YOUR INSTRUCTIONS> Each entry below should be printed exactly as given.

Stored data:
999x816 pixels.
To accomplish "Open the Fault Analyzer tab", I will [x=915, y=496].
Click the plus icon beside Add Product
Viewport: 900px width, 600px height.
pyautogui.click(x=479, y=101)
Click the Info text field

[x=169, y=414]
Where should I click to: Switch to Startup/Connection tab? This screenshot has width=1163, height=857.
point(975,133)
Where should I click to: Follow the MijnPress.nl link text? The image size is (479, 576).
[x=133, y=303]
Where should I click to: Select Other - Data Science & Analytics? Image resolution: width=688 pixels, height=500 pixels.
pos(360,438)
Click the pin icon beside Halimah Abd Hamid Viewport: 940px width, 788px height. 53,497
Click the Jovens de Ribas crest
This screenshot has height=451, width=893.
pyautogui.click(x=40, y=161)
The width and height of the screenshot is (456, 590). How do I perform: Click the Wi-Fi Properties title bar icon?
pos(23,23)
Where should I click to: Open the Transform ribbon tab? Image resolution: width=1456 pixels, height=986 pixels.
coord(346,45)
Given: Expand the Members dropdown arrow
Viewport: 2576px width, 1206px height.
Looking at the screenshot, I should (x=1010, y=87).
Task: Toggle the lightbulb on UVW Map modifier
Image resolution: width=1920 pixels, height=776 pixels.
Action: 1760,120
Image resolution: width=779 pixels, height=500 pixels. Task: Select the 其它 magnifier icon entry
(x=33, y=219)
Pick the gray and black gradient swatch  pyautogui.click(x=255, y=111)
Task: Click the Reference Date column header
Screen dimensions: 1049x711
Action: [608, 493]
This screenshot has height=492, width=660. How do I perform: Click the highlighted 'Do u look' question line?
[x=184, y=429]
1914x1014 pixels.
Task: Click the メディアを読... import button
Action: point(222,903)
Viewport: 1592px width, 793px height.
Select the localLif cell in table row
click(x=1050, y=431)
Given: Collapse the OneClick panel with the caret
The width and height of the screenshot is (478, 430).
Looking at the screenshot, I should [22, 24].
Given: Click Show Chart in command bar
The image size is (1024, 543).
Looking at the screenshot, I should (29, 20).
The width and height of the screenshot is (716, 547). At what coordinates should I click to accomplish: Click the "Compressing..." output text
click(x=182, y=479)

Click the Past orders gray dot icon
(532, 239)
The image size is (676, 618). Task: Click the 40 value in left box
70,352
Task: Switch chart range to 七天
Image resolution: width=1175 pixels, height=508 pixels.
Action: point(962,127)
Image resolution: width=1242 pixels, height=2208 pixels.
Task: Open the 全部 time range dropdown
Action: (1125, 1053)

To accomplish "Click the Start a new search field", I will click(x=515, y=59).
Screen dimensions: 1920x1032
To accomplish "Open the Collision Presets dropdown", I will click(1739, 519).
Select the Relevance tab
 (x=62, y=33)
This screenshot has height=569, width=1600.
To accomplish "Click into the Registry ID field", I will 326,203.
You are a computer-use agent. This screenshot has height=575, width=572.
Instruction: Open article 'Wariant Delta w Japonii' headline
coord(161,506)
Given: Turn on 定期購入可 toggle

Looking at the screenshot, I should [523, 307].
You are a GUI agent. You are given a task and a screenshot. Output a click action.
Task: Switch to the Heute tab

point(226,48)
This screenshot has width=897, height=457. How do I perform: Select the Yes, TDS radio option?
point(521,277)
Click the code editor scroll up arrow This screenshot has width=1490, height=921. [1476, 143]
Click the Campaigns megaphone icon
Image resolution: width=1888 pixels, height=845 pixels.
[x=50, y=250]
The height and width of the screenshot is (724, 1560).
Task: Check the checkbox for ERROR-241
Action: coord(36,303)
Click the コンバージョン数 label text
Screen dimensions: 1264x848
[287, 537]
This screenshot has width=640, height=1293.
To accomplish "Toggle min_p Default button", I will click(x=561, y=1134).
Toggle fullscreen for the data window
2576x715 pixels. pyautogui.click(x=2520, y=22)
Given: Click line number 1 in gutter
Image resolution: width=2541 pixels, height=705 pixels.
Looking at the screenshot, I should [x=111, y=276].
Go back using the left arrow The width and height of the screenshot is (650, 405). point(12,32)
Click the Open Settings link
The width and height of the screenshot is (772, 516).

WRITTEN ANSWER>
999x816 pixels.
To accomplish "Open the Fault Analyzer tab", I will [x=915, y=496].
Click the plus icon beside Add Product
Viewport: 900px width, 600px height.
pyautogui.click(x=479, y=101)
Click the Info text field

[x=169, y=414]
Where should I click to: Switch to Startup/Connection tab? This screenshot has width=1163, height=857.
point(975,133)
Where should I click to: Follow the MijnPress.nl link text? The image size is (479, 576).
[x=133, y=303]
Where should I click to: Select Other - Data Science & Analytics? Image resolution: width=688 pixels, height=500 pixels.
pos(360,438)
Click the pin icon beside Halimah Abd Hamid Viewport: 940px width, 788px height. 53,497
Click the Jovens de Ribas crest
This screenshot has height=451, width=893.
pyautogui.click(x=40, y=161)
The width and height of the screenshot is (456, 590). How do I perform: Click the Wi-Fi Properties title bar icon?
pos(23,23)
Where should I click to: Open the Transform ribbon tab? Image resolution: width=1456 pixels, height=986 pixels.
coord(346,45)
Given: Expand the Members dropdown arrow
Viewport: 2576px width, 1206px height.
Looking at the screenshot, I should (x=1010, y=87).
Task: Toggle the lightbulb on UVW Map modifier
Image resolution: width=1920 pixels, height=776 pixels.
Action: 1760,120
Image resolution: width=779 pixels, height=500 pixels. Task: Select the 其它 magnifier icon entry
(x=33, y=219)
Pick the gray and black gradient swatch  pyautogui.click(x=255, y=111)
Task: Click the Reference Date column header
Screen dimensions: 1049x711
Action: [608, 493]
This screenshot has height=492, width=660. How do I perform: Click the highlighted 'Do u look' question line?
[x=184, y=429]
1914x1014 pixels.
Task: Click the メディアを読... import button
Action: point(222,903)
Viewport: 1592px width, 793px height.
Select the localLif cell in table row
click(x=1050, y=431)
Given: Collapse the OneClick panel with the caret
The width and height of the screenshot is (478, 430).
Looking at the screenshot, I should [22, 24].
Given: Click Show Chart in command bar
The image size is (1024, 543).
Looking at the screenshot, I should (29, 20).
The width and height of the screenshot is (716, 547). At what coordinates should I click to accomplish: Click the "Compressing..." output text
click(x=182, y=479)

Click the Past orders gray dot icon
(532, 239)
The image size is (676, 618). Task: Click the 40 value in left box
70,352
Task: Switch chart range to 七天
Image resolution: width=1175 pixels, height=508 pixels.
Action: point(962,127)
Image resolution: width=1242 pixels, height=2208 pixels.
Task: Open the 全部 time range dropdown
Action: (1125, 1053)

To accomplish "Click the Start a new search field", I will click(x=515, y=59).
Screen dimensions: 1920x1032
To accomplish "Open the Collision Presets dropdown", I will click(1739, 519).
Select the Relevance tab
 (x=62, y=33)
This screenshot has height=569, width=1600.
To accomplish "Click into the Registry ID field", I will 326,203.
You are a computer-use agent. This screenshot has height=575, width=572.
Instruction: Open article 'Wariant Delta w Japonii' headline
coord(161,506)
Given: Turn on 定期購入可 toggle

Looking at the screenshot, I should [523, 307].
You are a GUI agent. You are given a task and a screenshot. Output a click action.
Task: Switch to the Heute tab

point(226,48)
This screenshot has width=897, height=457. How do I perform: Select the Yes, TDS radio option?
point(521,277)
Click the code editor scroll up arrow This screenshot has width=1490, height=921. [1476, 143]
Click the Campaigns megaphone icon
Image resolution: width=1888 pixels, height=845 pixels.
[x=50, y=250]
The height and width of the screenshot is (724, 1560).
Task: Check the checkbox for ERROR-241
Action: coord(36,303)
Click the コンバージョン数 label text
Screen dimensions: 1264x848
[287, 537]
This screenshot has width=640, height=1293.
To accomplish "Toggle min_p Default button", I will click(x=561, y=1134).
Toggle fullscreen for the data window
2576x715 pixels. pyautogui.click(x=2520, y=22)
Given: Click line number 1 in gutter
Image resolution: width=2541 pixels, height=705 pixels.
Looking at the screenshot, I should [x=111, y=276].
Go back using the left arrow The width and height of the screenshot is (650, 405). point(12,32)
Click the Open Settings link
The width and height of the screenshot is (772, 516).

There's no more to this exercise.